• [Work order]
Beginning with the first line, retype exactly the records below up to and including the line with "Click the divider line above Total billed now"; pictures do not belong in the copy.

======

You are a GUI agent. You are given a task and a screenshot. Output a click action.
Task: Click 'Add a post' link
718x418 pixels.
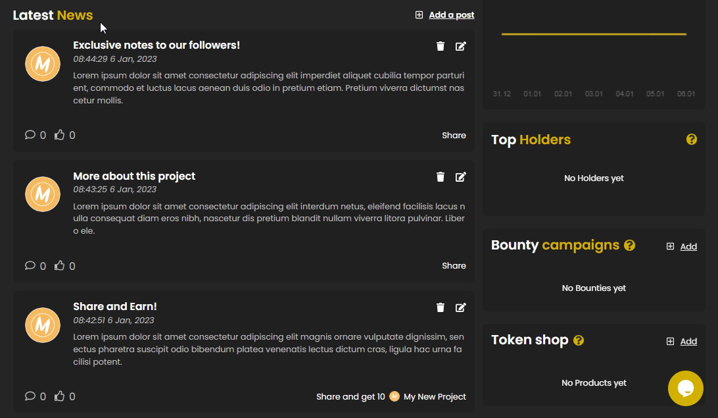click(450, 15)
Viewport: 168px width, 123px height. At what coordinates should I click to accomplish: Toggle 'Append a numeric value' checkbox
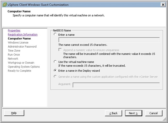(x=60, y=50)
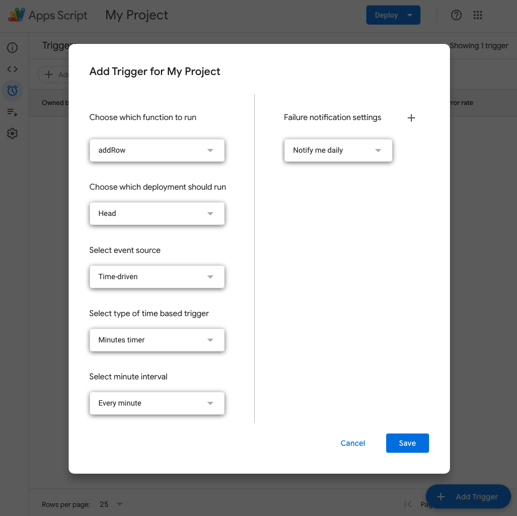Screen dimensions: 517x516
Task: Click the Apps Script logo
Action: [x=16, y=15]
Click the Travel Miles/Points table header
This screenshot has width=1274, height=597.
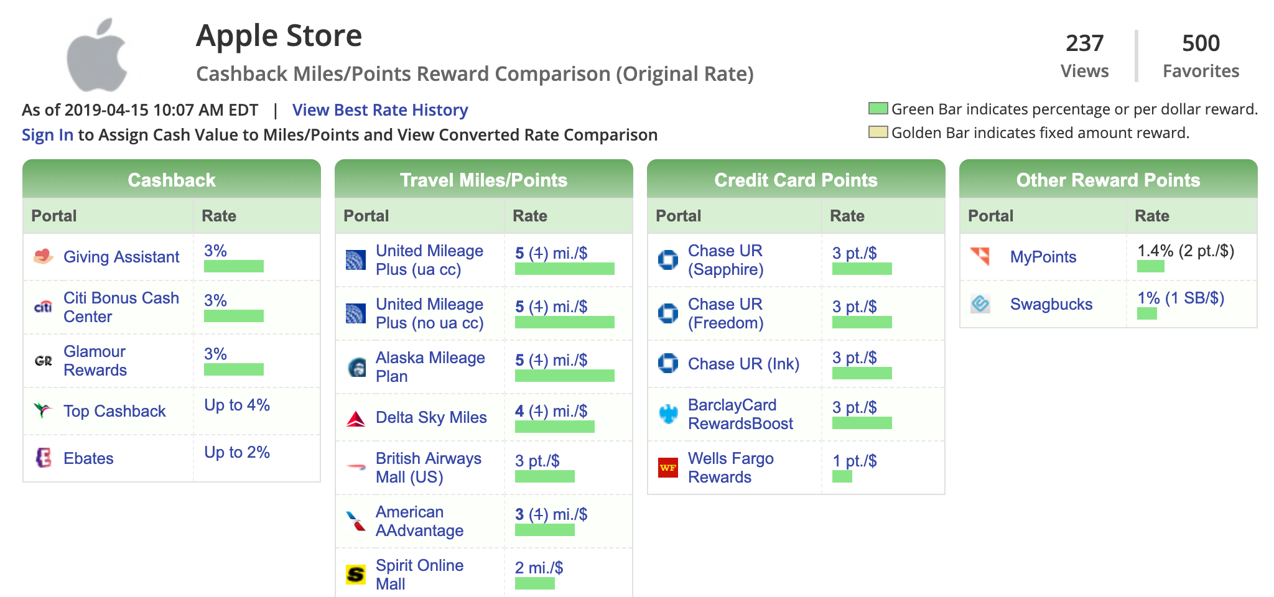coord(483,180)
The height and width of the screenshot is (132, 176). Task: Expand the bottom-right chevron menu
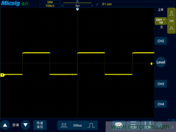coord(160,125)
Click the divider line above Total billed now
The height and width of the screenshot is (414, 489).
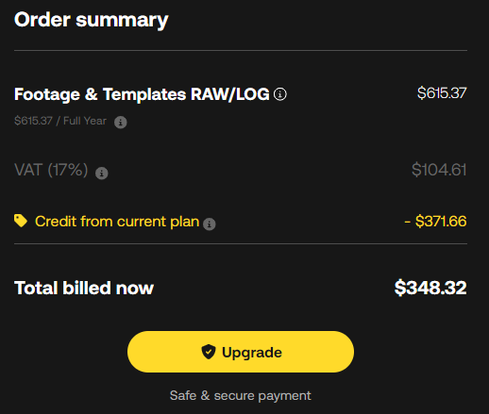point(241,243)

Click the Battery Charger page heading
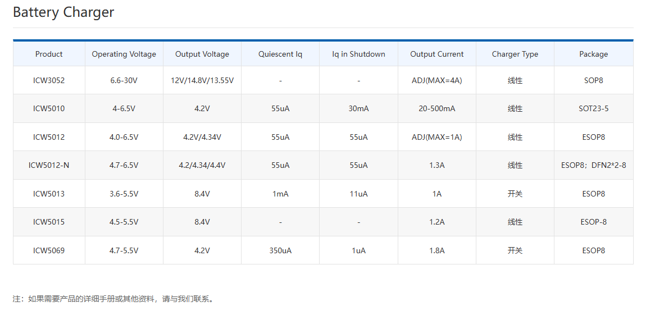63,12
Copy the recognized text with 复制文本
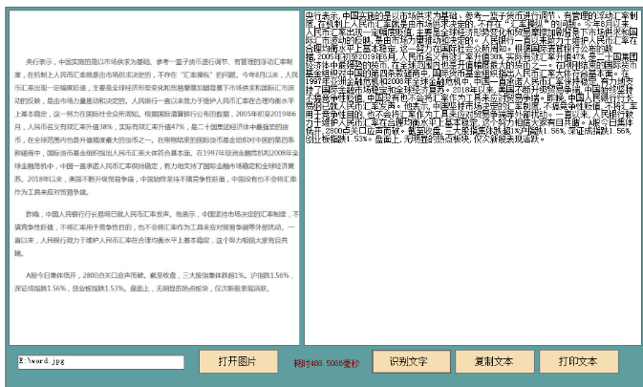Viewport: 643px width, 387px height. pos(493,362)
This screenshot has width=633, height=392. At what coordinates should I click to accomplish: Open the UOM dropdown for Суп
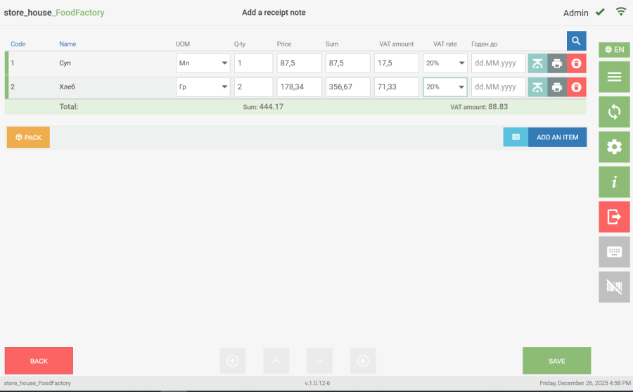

======

• [Written solution]
You are a GUI agent. You are given a task and a screenshot. Output a click action.
Task: Click 'Add a post' link
718x418 pixels.
click(450, 15)
Viewport: 168px width, 123px height. At what coordinates should I click to accomplish: Toggle 'Append a numeric value' checkbox
(x=60, y=50)
Screen dimensions: 517x516
Task: Click the Apps Script logo
Action: [x=16, y=15]
Click the Travel Miles/Points table header
This screenshot has width=1274, height=597.
coord(483,180)
The height and width of the screenshot is (132, 176). Task: Expand the bottom-right chevron menu
coord(160,125)
Click the divider line above Total billed now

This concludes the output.